**Given problem**
Copy all of the records below line for line, changing nothing.

BEGIN Extracted data

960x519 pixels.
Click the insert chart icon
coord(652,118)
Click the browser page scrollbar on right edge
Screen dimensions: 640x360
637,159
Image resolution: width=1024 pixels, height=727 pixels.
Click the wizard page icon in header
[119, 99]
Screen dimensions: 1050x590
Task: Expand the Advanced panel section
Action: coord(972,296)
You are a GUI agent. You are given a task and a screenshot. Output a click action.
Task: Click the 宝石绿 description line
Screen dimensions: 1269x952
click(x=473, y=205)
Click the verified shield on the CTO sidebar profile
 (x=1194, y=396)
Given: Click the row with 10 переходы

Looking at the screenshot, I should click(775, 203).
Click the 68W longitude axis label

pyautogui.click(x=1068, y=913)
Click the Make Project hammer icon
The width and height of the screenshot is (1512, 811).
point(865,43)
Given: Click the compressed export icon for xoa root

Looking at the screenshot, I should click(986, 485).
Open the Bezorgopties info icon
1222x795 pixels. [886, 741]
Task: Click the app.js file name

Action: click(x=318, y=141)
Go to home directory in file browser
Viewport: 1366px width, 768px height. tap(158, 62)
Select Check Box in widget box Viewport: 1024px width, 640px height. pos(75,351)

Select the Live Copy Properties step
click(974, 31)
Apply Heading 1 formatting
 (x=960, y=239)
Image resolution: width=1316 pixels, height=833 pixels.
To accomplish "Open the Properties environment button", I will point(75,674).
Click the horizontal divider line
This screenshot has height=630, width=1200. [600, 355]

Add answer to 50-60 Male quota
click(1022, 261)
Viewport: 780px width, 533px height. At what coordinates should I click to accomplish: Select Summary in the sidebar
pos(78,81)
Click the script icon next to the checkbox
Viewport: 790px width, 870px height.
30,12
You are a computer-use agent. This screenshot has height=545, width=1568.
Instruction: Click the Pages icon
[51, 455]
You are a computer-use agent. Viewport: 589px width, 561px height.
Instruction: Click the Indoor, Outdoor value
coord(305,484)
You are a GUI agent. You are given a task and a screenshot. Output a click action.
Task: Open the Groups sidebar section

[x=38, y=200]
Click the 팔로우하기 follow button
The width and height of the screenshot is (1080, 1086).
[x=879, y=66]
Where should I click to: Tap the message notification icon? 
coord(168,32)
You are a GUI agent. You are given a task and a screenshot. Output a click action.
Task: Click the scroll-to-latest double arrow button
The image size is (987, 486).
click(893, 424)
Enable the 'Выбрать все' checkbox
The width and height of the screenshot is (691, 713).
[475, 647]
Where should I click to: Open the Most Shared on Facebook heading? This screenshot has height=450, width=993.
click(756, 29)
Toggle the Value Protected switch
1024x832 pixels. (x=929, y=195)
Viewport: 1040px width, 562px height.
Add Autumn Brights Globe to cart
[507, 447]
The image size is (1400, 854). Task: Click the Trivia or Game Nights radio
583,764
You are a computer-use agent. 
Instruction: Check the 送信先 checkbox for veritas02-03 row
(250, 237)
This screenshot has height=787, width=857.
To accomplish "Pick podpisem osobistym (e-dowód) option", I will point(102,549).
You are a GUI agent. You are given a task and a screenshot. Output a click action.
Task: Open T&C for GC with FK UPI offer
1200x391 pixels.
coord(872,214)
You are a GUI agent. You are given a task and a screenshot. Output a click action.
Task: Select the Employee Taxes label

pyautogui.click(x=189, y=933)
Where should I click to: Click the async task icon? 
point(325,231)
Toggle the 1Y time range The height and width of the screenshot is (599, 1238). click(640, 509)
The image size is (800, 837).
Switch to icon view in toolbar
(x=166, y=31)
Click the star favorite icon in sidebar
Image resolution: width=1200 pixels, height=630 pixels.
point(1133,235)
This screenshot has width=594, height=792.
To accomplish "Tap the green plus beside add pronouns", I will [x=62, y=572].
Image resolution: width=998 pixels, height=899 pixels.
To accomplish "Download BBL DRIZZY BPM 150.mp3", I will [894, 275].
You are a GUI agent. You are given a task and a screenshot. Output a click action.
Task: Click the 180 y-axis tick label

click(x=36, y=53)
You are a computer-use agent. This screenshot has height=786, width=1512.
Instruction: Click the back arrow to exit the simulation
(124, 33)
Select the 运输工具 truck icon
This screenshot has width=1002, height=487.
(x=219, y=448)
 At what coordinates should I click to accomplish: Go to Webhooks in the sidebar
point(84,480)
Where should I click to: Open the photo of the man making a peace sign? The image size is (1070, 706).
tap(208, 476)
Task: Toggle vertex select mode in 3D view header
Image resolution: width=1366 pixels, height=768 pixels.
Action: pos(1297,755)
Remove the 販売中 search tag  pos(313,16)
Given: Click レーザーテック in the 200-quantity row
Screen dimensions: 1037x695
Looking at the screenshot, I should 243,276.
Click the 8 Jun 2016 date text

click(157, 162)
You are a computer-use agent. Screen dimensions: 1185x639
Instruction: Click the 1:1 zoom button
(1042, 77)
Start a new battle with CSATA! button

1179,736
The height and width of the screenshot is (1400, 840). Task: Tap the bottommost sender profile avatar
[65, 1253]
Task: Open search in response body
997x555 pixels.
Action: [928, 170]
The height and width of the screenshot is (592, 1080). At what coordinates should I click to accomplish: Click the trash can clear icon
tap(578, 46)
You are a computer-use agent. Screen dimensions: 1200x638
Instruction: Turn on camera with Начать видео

END Extracted data

**Written response**
960x519 pixels.
Click the insert chart icon
coord(652,118)
Click the browser page scrollbar on right edge
Screen dimensions: 640x360
637,159
Image resolution: width=1024 pixels, height=727 pixels.
Click the wizard page icon in header
[119, 99]
Screen dimensions: 1050x590
Task: Expand the Advanced panel section
Action: coord(972,296)
You are a GUI agent. You are given a task and a screenshot. Output a click action.
Task: Click the 宝石绿 description line
Screen dimensions: 1269x952
click(x=473, y=205)
Click the verified shield on the CTO sidebar profile
 (x=1194, y=396)
Given: Click the row with 10 переходы

Looking at the screenshot, I should click(775, 203).
Click the 68W longitude axis label

pyautogui.click(x=1068, y=913)
Click the Make Project hammer icon
The width and height of the screenshot is (1512, 811).
point(865,43)
Given: Click the compressed export icon for xoa root

Looking at the screenshot, I should click(986, 485).
Open the Bezorgopties info icon
1222x795 pixels. [886, 741]
Task: Click the app.js file name

Action: click(x=318, y=141)
Go to home directory in file browser
Viewport: 1366px width, 768px height. tap(158, 62)
Select Check Box in widget box Viewport: 1024px width, 640px height. pos(75,351)

Select the Live Copy Properties step
click(974, 31)
Apply Heading 1 formatting
 (x=960, y=239)
Image resolution: width=1316 pixels, height=833 pixels.
To accomplish "Open the Properties environment button", I will point(75,674).
Click the horizontal divider line
This screenshot has height=630, width=1200. [600, 355]

Add answer to 50-60 Male quota
click(1022, 261)
Viewport: 780px width, 533px height. At what coordinates should I click to accomplish: Select Summary in the sidebar
pos(78,81)
Click the script icon next to the checkbox
Viewport: 790px width, 870px height.
30,12
You are a computer-use agent. This screenshot has height=545, width=1568.
Instruction: Click the Pages icon
[51, 455]
You are a computer-use agent. Viewport: 589px width, 561px height.
Instruction: Click the Indoor, Outdoor value
coord(305,484)
You are a GUI agent. You are given a task and a screenshot. Output a click action.
Task: Open the Groups sidebar section

[x=38, y=200]
Click the 팔로우하기 follow button
The width and height of the screenshot is (1080, 1086).
[x=879, y=66]
Where should I click to: Tap the message notification icon? 
coord(168,32)
You are a GUI agent. You are given a task and a screenshot. Output a click action.
Task: Click the scroll-to-latest double arrow button
The image size is (987, 486).
click(893, 424)
Enable the 'Выбрать все' checkbox
The width and height of the screenshot is (691, 713).
[475, 647]
Where should I click to: Open the Most Shared on Facebook heading? This screenshot has height=450, width=993.
click(756, 29)
Toggle the Value Protected switch
1024x832 pixels. (x=929, y=195)
Viewport: 1040px width, 562px height.
Add Autumn Brights Globe to cart
[507, 447]
The image size is (1400, 854). Task: Click the Trivia or Game Nights radio
583,764
You are a computer-use agent. 
Instruction: Check the 送信先 checkbox for veritas02-03 row
(250, 237)
This screenshot has height=787, width=857.
To accomplish "Pick podpisem osobistym (e-dowód) option", I will point(102,549).
You are a GUI agent. You are given a task and a screenshot. Output a click action.
Task: Open T&C for GC with FK UPI offer
1200x391 pixels.
coord(872,214)
You are a GUI agent. You are given a task and a screenshot. Output a click action.
Task: Select the Employee Taxes label

pyautogui.click(x=189, y=933)
Where should I click to: Click the async task icon? 
point(325,231)
Toggle the 1Y time range The height and width of the screenshot is (599, 1238). click(640, 509)
The image size is (800, 837).
Switch to icon view in toolbar
(x=166, y=31)
Click the star favorite icon in sidebar
Image resolution: width=1200 pixels, height=630 pixels.
point(1133,235)
This screenshot has width=594, height=792.
To accomplish "Tap the green plus beside add pronouns", I will [x=62, y=572].
Image resolution: width=998 pixels, height=899 pixels.
To accomplish "Download BBL DRIZZY BPM 150.mp3", I will [894, 275].
You are a GUI agent. You are given a task and a screenshot. Output a click action.
Task: Click the 180 y-axis tick label

click(x=36, y=53)
You are a computer-use agent. This screenshot has height=786, width=1512.
Instruction: Click the back arrow to exit the simulation
(124, 33)
Select the 运输工具 truck icon
This screenshot has width=1002, height=487.
(x=219, y=448)
 At what coordinates should I click to accomplish: Go to Webhooks in the sidebar
point(84,480)
Where should I click to: Open the photo of the man making a peace sign? The image size is (1070, 706).
tap(208, 476)
Task: Toggle vertex select mode in 3D view header
Image resolution: width=1366 pixels, height=768 pixels.
Action: pos(1297,755)
Remove the 販売中 search tag  pos(313,16)
Given: Click レーザーテック in the 200-quantity row
Screen dimensions: 1037x695
Looking at the screenshot, I should 243,276.
Click the 8 Jun 2016 date text

click(157, 162)
You are a computer-use agent. Screen dimensions: 1185x639
Instruction: Click the 1:1 zoom button
(1042, 77)
Start a new battle with CSATA! button

1179,736
The height and width of the screenshot is (1400, 840). Task: Tap the bottommost sender profile avatar
[65, 1253]
Task: Open search in response body
997x555 pixels.
Action: [928, 170]
The height and width of the screenshot is (592, 1080). At what coordinates should I click to accomplish: Click the trash can clear icon
tap(578, 46)
You are a computer-use agent. Screen dimensions: 1200x638
Instruction: Turn on camera with Начать видео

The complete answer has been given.